_TASK DIRECTIONS_
Filter the entries below, copying every line that holds the string "what". Case counts.

Data drawn from a collection:

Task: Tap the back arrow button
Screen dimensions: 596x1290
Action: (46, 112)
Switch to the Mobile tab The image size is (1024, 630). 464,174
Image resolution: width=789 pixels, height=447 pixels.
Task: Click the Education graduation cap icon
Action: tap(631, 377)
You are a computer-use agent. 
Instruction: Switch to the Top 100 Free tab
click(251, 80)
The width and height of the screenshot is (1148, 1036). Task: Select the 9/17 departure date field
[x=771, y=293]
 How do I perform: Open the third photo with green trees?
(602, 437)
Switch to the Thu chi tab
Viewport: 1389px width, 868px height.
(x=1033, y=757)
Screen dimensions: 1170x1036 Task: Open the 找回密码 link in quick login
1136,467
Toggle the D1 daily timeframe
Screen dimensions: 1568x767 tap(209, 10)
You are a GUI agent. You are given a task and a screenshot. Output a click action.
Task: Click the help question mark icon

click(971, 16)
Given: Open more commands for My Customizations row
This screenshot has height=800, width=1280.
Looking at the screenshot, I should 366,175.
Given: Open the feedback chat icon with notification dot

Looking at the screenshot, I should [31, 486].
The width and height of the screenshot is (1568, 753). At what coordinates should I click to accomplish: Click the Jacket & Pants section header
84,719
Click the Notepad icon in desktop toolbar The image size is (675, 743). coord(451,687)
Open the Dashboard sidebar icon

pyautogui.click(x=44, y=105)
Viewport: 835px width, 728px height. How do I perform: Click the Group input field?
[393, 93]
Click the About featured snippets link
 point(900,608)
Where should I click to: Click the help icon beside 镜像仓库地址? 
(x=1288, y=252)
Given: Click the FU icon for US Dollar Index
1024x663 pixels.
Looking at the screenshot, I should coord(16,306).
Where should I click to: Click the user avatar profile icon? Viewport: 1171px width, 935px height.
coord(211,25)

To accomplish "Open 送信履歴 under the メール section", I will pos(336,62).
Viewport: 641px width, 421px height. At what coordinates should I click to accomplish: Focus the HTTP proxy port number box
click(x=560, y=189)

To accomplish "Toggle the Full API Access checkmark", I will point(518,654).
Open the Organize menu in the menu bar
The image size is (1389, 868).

_ANSWER_
The width and height of the screenshot is (1568, 753). At what coordinates should I click to accomplish: Click the Jacket & Pants section header
Viewport: 641px width, 421px height. At what coordinates should I click to accomplish: Focus the HTTP proxy port number box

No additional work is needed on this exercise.